Was there a single article or segment you watched in the last few years about how Iverson needs to play his game or that he should get a coach with the right system for him?

I'll go ahead and say not once.

It's not surprising. The League never had anyone who could work Iverson into their offense or build one around him. Larry Brown came close, but Larry Brown is too much of a dick to stick around and make anything last. The same League that airbrushed off his tattoos for an official magazine cover a few years back, by the way. Shocking, I know, that a group of older white people who never understood Iverson the man or Iverson the player all passed on him recently before the Sixers picked him back up.

You'd hear quotes about how they wanted to develop their young talent or that'd he'd be a disruption. You know who said that? The same guys who passed on Jennings, the guys in Atlanta who needed a point guard and didn't draft Chris Paul. You know what team has a lot of young talent developing? The 1-18, historically bad Jersey Nets. You know how the Grizzlies or Pistons are doing? They're 8-12 and 7-12, respectively. I'm taking their opinions with a fairly large grain of salt.

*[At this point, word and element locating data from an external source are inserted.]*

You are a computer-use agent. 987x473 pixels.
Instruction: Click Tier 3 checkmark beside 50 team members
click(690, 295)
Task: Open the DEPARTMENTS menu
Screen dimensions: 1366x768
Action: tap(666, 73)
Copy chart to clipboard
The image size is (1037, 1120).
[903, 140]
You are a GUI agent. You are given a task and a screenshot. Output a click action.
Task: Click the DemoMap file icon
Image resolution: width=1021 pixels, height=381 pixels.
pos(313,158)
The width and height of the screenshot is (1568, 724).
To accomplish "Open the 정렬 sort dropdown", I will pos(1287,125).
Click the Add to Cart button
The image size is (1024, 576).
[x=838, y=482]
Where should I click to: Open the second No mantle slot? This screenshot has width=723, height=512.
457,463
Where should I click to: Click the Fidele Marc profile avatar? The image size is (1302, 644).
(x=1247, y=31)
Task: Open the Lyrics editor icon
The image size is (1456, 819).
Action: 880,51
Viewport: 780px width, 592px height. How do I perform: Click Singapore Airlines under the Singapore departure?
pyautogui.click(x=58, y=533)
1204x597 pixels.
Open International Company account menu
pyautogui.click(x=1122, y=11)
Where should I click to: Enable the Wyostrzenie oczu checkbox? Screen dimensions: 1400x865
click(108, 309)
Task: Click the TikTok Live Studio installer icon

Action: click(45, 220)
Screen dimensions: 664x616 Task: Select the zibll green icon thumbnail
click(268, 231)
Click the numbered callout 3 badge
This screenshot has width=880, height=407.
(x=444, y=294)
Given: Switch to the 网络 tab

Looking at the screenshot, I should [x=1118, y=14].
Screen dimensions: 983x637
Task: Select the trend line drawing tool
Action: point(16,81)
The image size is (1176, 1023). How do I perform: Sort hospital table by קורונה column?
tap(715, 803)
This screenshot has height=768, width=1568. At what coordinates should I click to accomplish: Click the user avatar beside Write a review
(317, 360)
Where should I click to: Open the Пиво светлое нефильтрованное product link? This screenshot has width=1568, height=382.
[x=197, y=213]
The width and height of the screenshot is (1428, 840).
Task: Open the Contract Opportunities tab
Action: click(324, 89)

So what does this all mean? It means AI will perform at an All-Star level the rest of this season. Believe it. It means the 76ers, attracting new fans and finding their games televised, will resign him for a few more years, where he'll continue to play at an elite level. It means AI will retire in Philly, surrounded by adoring fans.

It means that while there are (very few) players better than Iverson, or players that have had more success in basketball, there's no one more important as a man.

Proof? Easy: Find an old picture of Jordan while he was playing. Now take a look at Melo and Wade and Bron. Look at the sleeves they wear, the arms full of tattoos, the headbands and the black socks.

Now you tell me, who are they really emulating? The bald man with the shorts above the knees who won it all? Or the man who stayed true to himself?

That's why Iverson's my favorite player, in any sport. That's why I say the man is more than the accomplishment. Iverson may not get his chip, that doesn't matter. A Championship Ring only validates those who need validation.